Les Québécois ont vu clair dans le jeu des stratèges du Parti québécois. Ils ont massivement rejeté la politique de la division et ont sévèrement puni le PQ.

Les ténors péquistes ont fait le calcul qu'une majorité était possible en faisant une élection sur rien, pensant ainsi instrumentaliser un appui hypothétique à une charte des valeurs, qui avait pourtant polarisé la société québécoise depuis un an.

Le stratagème, faire une élection sur le dos des minorités, sans vraiment le dire, fut aussi grotesque que cynique.

Même sur l'article 1 de leur programme politique, la souveraineté du Québec, le PQ a fait preuve d'une malhonnêteté intellectuelle désarmante. Tout le monde sait que pour toute une génération d'indépendantistes qui militent depuis les années soixante, il s'agissait d'une occasion rêvée d'obtenir une majorité conduisant à un autre processus référendaire.

Sur cet enjeu, comme sur la stratégie, les Québécois ne leur ont pas donné le bénéfice du doute.

Il y avait quelque chose d'invraisemblable à voir Bernard Drainville sur scène lundi soir scander fièrement «On veut un pays, on veut un pays!». Les électeurs ne venaient-ils pas de parler haut et fort? Les ténors péquistes avaient pourtant fait des pieds et des mains au cours de la campagne pour remettre le couvercle sur la marmite suite à l'appel au pays et au poing levé de PKP.

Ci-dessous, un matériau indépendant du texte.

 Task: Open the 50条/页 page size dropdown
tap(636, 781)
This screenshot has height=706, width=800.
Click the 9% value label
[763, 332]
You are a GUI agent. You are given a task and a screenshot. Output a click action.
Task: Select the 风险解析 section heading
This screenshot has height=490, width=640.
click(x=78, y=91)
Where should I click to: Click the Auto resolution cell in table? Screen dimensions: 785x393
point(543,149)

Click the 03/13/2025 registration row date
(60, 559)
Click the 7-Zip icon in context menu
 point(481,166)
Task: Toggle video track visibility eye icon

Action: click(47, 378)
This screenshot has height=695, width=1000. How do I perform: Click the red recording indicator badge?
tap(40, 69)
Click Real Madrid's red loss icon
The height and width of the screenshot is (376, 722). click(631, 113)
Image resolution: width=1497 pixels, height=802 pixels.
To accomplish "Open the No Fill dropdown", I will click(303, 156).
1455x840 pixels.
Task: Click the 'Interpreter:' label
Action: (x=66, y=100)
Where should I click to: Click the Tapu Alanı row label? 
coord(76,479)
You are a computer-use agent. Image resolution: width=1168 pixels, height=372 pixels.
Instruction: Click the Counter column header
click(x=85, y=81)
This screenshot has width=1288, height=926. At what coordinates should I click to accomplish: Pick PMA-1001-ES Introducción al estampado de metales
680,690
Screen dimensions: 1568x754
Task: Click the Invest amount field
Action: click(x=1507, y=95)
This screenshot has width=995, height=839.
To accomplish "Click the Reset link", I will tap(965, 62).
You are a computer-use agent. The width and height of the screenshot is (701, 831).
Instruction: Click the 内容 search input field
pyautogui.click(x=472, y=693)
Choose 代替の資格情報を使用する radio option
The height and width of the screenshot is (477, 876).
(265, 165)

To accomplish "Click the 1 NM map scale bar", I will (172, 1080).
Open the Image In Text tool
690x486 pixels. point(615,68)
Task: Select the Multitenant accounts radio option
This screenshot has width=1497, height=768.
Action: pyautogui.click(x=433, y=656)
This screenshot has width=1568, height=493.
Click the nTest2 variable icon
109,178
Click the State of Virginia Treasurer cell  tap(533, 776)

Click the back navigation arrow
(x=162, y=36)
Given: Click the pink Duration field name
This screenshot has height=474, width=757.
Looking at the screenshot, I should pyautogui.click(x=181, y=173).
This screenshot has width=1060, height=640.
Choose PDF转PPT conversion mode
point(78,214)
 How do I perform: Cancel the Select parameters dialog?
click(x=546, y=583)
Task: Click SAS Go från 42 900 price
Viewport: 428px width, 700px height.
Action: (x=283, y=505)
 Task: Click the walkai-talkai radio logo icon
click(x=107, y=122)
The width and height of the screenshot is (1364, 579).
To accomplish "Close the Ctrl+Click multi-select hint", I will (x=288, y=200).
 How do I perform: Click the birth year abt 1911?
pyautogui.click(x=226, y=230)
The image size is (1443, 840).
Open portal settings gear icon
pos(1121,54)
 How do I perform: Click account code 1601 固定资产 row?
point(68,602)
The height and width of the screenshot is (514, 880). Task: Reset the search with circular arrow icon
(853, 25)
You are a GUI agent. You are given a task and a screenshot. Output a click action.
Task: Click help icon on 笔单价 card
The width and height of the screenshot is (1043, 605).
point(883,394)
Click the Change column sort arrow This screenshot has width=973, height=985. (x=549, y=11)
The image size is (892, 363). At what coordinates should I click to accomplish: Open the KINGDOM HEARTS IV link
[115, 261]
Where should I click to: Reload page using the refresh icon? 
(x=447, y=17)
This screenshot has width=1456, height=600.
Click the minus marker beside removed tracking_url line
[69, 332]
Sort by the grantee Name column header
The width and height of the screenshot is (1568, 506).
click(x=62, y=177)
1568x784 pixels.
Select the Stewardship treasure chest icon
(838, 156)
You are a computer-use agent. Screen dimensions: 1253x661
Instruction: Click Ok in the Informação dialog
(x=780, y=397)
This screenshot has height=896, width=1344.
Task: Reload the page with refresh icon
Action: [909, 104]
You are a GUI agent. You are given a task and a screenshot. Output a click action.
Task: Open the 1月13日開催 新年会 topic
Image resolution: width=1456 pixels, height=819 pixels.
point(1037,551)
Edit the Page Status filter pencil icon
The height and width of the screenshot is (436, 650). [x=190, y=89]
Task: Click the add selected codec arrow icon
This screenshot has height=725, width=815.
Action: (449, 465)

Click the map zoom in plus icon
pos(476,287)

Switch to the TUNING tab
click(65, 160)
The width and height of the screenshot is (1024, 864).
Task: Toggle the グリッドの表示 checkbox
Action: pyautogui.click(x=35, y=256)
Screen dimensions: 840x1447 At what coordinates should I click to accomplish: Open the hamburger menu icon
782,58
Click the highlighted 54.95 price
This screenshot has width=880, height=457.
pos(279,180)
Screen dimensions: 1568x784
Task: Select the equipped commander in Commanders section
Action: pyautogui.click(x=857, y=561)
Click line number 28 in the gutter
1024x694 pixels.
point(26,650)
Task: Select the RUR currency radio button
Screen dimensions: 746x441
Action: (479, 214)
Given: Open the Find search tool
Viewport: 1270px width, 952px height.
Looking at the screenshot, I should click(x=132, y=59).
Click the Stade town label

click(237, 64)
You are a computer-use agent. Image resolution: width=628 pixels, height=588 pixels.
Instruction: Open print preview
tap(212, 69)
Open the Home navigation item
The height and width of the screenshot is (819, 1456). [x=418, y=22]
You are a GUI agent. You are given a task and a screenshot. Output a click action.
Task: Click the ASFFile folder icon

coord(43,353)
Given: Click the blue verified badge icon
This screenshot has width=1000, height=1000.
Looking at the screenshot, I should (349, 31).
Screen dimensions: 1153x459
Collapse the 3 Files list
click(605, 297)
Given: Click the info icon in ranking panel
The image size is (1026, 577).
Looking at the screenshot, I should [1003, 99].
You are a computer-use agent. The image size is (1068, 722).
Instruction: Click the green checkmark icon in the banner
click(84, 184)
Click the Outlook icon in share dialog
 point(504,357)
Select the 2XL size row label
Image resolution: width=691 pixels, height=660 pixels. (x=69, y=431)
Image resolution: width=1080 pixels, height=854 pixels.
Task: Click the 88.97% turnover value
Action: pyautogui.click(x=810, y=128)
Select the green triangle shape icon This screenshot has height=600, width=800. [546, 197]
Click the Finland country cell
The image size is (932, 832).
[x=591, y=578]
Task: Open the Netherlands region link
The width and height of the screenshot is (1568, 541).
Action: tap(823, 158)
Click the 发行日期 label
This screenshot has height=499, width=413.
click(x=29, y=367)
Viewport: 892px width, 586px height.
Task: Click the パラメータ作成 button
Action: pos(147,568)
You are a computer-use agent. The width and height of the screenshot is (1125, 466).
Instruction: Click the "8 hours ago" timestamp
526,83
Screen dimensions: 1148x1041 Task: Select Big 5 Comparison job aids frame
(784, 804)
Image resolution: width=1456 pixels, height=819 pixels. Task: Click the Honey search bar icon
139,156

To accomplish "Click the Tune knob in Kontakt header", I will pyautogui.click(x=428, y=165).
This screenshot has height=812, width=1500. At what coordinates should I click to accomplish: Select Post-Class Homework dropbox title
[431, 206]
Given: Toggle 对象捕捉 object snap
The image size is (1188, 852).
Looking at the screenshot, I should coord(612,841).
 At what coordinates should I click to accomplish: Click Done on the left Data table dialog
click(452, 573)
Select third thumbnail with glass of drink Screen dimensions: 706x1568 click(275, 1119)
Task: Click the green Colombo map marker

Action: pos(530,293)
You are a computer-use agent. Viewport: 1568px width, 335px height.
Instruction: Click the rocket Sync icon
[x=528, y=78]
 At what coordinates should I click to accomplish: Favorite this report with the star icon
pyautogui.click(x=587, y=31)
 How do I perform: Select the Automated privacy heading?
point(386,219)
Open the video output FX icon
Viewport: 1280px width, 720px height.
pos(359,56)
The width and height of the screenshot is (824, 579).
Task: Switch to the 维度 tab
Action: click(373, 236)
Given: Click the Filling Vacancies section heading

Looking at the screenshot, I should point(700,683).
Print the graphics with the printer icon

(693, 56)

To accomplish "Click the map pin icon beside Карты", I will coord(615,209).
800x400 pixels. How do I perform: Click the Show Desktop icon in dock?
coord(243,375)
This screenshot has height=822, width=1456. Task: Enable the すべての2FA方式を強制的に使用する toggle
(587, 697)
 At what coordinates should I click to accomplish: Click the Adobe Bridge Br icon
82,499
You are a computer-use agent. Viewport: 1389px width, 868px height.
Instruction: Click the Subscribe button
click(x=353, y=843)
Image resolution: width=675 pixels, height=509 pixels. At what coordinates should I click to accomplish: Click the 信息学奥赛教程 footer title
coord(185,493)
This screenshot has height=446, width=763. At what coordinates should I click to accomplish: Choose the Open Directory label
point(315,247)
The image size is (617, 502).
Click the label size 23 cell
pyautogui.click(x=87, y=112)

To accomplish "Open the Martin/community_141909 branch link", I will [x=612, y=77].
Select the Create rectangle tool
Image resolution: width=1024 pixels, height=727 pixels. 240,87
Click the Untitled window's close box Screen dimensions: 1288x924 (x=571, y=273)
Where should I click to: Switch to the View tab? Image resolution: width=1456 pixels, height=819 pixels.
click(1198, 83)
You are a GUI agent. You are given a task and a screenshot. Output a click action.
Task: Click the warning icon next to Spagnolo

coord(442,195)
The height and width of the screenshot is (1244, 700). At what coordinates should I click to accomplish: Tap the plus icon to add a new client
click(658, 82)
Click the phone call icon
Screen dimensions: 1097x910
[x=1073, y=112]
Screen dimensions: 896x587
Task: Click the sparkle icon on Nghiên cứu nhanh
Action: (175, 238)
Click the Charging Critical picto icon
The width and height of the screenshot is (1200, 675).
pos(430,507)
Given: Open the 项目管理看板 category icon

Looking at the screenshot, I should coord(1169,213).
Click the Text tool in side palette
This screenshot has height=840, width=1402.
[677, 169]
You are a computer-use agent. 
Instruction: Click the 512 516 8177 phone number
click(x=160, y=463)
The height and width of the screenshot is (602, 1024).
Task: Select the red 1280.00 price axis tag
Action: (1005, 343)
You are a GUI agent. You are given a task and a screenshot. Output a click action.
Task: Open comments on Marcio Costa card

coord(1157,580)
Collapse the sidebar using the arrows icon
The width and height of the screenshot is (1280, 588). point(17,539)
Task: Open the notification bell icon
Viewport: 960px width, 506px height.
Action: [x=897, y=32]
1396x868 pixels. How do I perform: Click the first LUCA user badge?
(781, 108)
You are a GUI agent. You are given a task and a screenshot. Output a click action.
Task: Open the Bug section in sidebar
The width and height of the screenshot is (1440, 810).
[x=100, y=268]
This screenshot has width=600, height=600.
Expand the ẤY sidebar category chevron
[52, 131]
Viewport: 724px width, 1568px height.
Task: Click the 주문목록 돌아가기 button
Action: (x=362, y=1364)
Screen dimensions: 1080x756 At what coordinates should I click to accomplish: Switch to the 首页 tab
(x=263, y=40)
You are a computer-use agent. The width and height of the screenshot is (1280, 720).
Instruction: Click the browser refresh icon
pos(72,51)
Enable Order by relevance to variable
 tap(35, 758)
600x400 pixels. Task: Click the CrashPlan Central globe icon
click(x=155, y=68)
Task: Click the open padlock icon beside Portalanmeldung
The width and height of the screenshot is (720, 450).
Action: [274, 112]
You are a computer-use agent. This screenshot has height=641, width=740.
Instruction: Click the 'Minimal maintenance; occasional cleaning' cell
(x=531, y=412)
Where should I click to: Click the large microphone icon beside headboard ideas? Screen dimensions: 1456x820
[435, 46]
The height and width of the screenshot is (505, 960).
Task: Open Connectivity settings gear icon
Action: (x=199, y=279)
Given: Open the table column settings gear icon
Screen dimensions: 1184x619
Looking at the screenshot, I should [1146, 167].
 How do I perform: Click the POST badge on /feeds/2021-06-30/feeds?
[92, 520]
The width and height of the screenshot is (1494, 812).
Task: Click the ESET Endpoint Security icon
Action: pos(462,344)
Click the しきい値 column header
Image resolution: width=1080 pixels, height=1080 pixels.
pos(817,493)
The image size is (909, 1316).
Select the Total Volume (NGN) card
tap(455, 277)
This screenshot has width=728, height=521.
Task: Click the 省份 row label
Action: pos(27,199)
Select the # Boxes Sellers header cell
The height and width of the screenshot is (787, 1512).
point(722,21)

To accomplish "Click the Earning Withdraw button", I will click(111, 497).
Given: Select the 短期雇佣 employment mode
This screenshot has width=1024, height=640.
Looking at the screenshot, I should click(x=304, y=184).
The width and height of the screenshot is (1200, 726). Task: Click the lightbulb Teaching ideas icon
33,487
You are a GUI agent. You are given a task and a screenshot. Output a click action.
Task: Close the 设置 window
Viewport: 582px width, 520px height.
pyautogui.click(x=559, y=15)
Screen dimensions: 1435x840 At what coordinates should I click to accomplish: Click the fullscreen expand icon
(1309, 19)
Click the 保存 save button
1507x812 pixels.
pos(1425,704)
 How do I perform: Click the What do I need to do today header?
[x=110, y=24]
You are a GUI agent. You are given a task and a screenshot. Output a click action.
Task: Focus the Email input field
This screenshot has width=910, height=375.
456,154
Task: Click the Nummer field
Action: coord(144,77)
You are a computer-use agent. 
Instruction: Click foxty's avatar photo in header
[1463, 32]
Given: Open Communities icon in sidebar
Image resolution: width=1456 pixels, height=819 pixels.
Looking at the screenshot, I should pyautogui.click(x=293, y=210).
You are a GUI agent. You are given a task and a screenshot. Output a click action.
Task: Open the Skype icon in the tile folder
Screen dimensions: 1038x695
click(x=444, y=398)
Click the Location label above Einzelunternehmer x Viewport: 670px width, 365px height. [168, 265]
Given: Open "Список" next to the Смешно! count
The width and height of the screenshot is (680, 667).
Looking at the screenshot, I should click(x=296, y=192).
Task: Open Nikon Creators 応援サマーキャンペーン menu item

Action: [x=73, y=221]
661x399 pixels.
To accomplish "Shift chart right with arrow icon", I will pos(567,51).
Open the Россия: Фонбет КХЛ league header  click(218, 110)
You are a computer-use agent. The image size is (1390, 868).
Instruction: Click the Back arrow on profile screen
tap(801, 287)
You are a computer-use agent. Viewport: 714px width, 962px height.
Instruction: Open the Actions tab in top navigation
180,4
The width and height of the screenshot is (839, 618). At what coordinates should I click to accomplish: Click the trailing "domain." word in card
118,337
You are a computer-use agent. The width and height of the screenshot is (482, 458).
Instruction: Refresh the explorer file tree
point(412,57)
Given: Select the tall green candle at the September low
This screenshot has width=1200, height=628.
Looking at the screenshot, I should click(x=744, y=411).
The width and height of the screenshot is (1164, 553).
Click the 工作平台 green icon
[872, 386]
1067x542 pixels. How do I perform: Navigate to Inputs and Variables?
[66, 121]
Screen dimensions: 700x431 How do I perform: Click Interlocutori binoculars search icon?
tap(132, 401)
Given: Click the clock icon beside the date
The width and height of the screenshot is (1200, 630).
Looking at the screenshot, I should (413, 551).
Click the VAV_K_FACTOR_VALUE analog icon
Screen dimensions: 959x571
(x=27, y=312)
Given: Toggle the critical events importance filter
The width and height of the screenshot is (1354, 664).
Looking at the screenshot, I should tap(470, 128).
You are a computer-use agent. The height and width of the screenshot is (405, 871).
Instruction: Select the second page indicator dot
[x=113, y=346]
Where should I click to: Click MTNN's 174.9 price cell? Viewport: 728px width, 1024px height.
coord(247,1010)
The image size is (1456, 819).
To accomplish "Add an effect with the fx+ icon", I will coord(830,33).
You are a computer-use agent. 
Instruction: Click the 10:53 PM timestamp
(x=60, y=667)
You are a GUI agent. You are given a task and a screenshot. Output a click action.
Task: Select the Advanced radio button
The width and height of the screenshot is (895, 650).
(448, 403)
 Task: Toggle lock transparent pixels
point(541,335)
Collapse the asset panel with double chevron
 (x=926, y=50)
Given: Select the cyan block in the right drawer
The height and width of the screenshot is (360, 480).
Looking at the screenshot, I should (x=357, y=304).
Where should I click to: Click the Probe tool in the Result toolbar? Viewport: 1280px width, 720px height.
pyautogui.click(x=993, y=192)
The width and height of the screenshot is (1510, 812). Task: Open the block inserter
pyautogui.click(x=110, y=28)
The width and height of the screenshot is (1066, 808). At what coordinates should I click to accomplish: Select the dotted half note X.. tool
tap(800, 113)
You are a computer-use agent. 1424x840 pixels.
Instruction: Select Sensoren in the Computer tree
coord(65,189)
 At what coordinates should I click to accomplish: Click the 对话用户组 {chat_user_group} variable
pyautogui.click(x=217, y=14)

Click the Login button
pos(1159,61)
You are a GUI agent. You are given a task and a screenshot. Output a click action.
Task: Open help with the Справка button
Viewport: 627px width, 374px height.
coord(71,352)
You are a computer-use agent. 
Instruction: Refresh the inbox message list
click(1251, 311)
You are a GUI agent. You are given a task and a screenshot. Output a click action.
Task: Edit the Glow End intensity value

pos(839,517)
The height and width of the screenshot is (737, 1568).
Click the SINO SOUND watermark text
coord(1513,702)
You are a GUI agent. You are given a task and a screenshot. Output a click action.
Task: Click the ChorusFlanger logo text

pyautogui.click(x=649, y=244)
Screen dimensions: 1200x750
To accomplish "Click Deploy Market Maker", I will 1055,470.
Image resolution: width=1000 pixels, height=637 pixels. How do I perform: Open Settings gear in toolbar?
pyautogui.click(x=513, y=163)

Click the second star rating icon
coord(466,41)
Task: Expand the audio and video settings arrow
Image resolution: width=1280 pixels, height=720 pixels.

Aussi significative soit-elle, la cuisante défaite que vient de subir le PQ n'est pas le plus grand mal qu'il s'est lui-même affligé. Le dommage fait à l'option indépendantiste sera bien plus grand et important à long terme.

Le nationalisme étroit, réducteur et revanchard qui a émané de ce projet de charte des valeurs aura fait basculer le mouvement souverainiste dans un cul-de-sac identitaire dans lequel une forte majorité de Québécois ne se reconnaissent pas. Tant que le nationalisme prôné par le PQ sera fondé sur le rejet et la peur de l'autre, un réflexe identitaire essentiellement défensif plutôt qu'un projet positif, le parti restera prisonnier de sa base. L'exode tranquille de bon nombre de souverainistes - y compris les jeunes - vers Québec solidaire devrait d'ailleurs constituer une lumière rouge sur le tableau de bord péquiste.

On aurait tort de croire que le coup affligé au mouvement souverainiste sera fatal. L'histoire récente du Québec ne suggère pas un tel scénario. Un triomphalisme excessif du camp fédéraliste n'est certes pas de mise et serait une erreur de taille. Mais n'ayant remporté qu'une seule victoire électorale depuis 2003 (qui fut courte dans le temps et en sièges), le PQ d'aujourd'hui n'est plus l'ombre de ce qu'il a été sous René Lévesque ou Lucien Bouchard.

Le paradoxe est qu'il ne peut blâmer nul autre que lui-même pour les maux dont il est dorénavant tributaire.